その後も悠々自適のペースでアルバムを制作、1994年 に4thアルバム『ウォーク・オン 』、1997年 のベスト盤をはさんで、2002年 に5thアルバム『コーポレイト・アメリカ 』を発表。
ミネソタ州ヒンクリー公演 (2008年6月)
2007年 、リードボーカルを務めるオリジナル・メンバーのブラッド・デルプ が急死(自殺)。この件によって同年夏のボストン全米ツアーは中止。翌年、HR/HM バンド「ストライパー 」のマイケル・スウィートが参加し、ツアーを再開。
2013年 、11年ぶりの6thアルバム『ライフ、ラブ&ホープ』を発表[6] 。
2014年 、35年ぶりの来日公演を開催[7] 。
デビュー・アルバム『幻想飛行 』のほとんどをトム・ショルツ一人で作った事実を、当初CBS側はにわかには信じなかった。デモテープを聞いた担当者は「現存するあらゆる(ロック・ミュージック)作品の中で、最も素晴らしい作品である」と評価したと言われる。
制作
アルバム の制作はショルツの完成度の高いデモ・テープの内容を、プロのスタジオのクオリティで忠実に再現することに費やされた。

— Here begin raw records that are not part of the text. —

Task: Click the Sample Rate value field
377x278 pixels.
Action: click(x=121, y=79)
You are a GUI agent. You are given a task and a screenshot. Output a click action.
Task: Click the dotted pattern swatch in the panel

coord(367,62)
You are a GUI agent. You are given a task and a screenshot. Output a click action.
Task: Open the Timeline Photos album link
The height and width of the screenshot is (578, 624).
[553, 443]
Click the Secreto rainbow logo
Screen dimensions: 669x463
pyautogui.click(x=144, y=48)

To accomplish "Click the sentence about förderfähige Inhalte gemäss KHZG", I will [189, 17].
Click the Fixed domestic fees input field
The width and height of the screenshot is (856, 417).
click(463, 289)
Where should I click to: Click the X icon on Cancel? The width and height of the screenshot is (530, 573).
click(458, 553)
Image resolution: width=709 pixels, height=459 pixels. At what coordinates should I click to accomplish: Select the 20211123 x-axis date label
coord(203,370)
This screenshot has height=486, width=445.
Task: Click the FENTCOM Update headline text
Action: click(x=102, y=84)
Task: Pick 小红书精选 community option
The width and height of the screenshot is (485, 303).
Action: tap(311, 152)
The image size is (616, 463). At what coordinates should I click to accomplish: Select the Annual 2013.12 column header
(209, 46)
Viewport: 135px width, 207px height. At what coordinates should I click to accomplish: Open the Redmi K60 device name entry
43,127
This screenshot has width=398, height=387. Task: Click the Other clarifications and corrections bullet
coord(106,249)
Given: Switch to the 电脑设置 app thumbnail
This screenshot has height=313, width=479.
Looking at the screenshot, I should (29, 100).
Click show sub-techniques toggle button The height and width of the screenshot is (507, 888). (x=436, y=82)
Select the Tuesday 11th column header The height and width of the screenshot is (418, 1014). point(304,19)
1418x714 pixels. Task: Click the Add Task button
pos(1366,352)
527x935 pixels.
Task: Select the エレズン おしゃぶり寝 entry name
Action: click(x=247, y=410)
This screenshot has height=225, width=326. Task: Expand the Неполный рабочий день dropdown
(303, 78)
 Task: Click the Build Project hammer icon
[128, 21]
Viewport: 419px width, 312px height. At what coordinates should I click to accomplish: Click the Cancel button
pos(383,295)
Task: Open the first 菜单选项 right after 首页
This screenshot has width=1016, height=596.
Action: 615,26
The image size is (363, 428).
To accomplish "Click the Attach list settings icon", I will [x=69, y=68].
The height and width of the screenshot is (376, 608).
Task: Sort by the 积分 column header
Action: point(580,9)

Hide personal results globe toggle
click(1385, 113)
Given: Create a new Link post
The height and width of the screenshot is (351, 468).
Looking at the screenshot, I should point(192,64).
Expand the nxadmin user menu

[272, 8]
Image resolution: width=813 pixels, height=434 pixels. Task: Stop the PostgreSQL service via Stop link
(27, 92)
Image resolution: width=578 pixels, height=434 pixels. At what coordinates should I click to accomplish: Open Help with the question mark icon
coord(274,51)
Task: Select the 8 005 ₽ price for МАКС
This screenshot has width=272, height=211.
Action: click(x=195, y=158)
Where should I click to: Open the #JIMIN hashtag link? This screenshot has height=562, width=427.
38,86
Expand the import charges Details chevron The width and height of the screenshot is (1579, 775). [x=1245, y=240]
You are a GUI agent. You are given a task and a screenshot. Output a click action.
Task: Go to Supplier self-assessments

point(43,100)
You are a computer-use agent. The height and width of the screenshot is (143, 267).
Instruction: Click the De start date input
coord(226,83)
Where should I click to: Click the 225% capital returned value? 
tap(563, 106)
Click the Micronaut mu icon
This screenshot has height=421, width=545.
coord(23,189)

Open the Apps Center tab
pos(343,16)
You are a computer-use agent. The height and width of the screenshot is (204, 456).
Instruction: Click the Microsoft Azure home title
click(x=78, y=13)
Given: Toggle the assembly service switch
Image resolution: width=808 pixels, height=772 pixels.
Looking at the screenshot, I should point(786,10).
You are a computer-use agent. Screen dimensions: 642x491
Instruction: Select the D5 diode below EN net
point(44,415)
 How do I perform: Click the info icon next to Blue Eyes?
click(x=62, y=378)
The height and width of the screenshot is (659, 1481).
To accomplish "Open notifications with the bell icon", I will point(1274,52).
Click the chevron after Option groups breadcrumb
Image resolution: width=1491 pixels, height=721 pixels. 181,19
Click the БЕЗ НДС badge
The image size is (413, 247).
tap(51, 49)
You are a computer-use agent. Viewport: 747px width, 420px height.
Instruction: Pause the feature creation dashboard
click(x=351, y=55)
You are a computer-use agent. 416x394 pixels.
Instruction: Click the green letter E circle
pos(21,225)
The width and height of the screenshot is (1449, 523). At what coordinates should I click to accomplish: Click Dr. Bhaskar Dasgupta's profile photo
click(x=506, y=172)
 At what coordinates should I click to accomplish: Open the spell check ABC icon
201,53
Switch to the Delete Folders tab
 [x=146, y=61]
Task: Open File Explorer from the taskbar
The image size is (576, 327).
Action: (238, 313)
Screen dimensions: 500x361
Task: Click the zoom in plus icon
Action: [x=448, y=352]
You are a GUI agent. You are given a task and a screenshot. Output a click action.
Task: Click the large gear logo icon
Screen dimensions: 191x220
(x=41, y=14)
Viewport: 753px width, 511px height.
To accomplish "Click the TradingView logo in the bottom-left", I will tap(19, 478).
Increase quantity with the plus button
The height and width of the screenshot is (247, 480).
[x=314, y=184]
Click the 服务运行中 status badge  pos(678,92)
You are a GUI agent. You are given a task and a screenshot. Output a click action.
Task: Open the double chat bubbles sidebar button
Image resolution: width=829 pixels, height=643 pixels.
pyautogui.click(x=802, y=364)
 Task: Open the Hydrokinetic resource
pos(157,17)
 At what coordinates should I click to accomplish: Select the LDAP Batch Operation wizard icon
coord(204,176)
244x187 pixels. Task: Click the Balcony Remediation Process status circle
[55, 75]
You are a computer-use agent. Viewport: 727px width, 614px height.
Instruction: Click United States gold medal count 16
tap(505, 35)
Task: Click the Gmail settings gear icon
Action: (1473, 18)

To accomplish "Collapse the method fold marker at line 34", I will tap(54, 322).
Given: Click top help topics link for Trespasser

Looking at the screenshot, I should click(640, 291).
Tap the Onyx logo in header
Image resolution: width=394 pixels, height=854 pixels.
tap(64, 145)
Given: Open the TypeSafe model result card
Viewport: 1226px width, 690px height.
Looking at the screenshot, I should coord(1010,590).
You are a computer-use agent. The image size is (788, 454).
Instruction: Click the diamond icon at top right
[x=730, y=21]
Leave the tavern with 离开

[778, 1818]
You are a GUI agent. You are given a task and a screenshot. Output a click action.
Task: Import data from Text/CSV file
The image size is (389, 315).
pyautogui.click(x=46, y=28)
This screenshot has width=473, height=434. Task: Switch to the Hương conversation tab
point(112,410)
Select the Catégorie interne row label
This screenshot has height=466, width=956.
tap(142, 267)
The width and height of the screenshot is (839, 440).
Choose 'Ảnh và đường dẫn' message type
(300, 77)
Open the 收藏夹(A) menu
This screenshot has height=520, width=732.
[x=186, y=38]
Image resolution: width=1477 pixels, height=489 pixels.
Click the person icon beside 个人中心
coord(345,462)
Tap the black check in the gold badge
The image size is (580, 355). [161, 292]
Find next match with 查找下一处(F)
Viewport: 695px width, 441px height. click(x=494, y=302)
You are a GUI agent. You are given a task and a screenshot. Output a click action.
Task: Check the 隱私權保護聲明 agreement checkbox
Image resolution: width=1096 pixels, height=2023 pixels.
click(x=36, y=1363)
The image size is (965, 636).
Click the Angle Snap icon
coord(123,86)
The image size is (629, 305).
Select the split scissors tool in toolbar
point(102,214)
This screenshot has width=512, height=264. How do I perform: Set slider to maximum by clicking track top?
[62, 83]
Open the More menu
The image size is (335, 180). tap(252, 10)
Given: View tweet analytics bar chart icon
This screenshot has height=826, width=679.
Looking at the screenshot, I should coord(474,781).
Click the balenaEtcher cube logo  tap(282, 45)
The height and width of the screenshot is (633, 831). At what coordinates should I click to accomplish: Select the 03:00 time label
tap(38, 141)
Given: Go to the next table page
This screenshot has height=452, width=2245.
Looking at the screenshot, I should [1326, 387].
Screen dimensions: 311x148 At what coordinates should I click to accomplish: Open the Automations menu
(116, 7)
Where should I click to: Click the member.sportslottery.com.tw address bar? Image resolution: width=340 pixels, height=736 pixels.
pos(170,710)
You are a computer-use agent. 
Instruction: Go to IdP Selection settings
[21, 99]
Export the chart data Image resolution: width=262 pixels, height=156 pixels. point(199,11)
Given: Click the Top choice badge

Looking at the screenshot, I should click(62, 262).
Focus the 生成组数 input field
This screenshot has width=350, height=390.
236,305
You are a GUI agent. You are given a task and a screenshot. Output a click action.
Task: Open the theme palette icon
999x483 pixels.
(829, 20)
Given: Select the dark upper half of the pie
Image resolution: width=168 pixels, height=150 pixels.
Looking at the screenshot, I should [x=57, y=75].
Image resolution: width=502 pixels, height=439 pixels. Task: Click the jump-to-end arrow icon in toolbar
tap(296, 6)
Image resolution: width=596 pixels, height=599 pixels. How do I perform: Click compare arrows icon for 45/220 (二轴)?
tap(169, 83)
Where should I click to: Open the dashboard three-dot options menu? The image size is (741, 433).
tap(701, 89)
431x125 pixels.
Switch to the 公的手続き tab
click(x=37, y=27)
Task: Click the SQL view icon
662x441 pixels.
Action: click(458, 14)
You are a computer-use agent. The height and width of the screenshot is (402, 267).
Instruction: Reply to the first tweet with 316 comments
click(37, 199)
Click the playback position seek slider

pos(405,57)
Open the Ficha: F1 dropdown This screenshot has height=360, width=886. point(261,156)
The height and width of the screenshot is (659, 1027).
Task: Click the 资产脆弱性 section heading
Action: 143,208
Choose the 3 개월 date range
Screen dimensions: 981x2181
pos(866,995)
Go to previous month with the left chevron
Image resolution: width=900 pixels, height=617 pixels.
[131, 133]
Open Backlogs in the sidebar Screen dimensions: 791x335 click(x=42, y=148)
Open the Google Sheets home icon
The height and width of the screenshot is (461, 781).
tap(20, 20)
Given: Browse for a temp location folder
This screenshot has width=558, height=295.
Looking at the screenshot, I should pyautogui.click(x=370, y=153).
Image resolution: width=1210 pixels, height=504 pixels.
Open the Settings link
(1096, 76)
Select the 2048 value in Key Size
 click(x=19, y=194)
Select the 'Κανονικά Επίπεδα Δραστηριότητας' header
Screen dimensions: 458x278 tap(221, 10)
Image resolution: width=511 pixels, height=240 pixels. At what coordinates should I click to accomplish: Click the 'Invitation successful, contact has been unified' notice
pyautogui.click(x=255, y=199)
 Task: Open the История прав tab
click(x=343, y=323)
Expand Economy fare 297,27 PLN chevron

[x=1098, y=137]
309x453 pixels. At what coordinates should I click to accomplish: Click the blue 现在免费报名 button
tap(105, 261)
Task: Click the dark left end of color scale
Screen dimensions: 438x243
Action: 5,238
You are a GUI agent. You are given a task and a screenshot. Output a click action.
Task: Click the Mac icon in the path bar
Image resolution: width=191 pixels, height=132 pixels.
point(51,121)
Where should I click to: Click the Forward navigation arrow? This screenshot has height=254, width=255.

ブラッド・デルプ のボーカル 以外はほとんどすべての楽器 をショルツ自身が演奏しており、バンドのメンバーはデビューにあたってライブ活動を行なうために集められた。当初はライブ活動のことは念頭になかったショルツであるが、アルバムの発売に合わせてツアーを敢行することでプロモートとし、アルバムの売上を確実なものへとするのが当時のセオリーであったので、当然ツアーはするものと考えていたレーベルの強い勧めに従って急遽オーディション を行ったと言われている。
再録音にあたっては、デモ・テープ同様ブラッド・デルプによりボーカルが付けられた(メインボーカルだけにとどまらず、ハーモニーやあらゆるコーラスはデルプによるもの)。またシブ・ハシアンとジム・マスデアによってドラム・パートが録音され、バリー・グドローによる印象的なリードギターも付け加えられた。それらの音源を持って、ショルツは自身のスタジオにこもりミックス作業に没頭する。しかしレーベル側からの「プロのクオリティで」という強い圧力はかかり続けた。エピック・レコード から立てられた音楽プロデューサー のジョン・ボイラン はこの問題を解決するため、集められたバンド・メンバーによるレコーディングを「1曲だけ」プロのスタジオで行い、レーベル側の目くらましに利用したと言われる。
全曲さまざまな音源を何重にも重ね、独特の分厚い重厚感を持たせた楽曲群だが、多重録音 に必要とされるリズムボックス を一切使用せず、曲のテンポは全て「手拍子」で測っていた。ただしそのことにより、いわゆる「一発録り」的な迫力が生まれ、ほとんどショルツ一人の演奏であるにもかかわらず、あたかもビッグバンドであるかのような迫力あるサウンドとなっている。しかし、逆にショルツ一人が関わったミックス作業には、大変な労力が必要となった。
リマスター盤
発表から30年後の2006年 、デビューアルバム『幻想飛行』発売30周年記念として、『幻想飛行』『ドント・ルック・バック 』のショルツ自身によるデジタル・リマスター の再発盤がリリースされ話題となり、今の「CD 時代」に合わせ音質は向上したが、そもそもこの「30年前の録音〜ミックスのクオリティの高さ」がかえって浮き彫りとなった。
その他
アルバム・ジャケットに刻印された「No Synthesizers Used(シンセサイザー使用せず)」「No Computers Used(コンピュータ使用せず)」という有名なクレジットは決してハッタリではなく、その綿密に手を加えられた音源と、膨大な時間と労力を費やしたミックス作業を物語るものである。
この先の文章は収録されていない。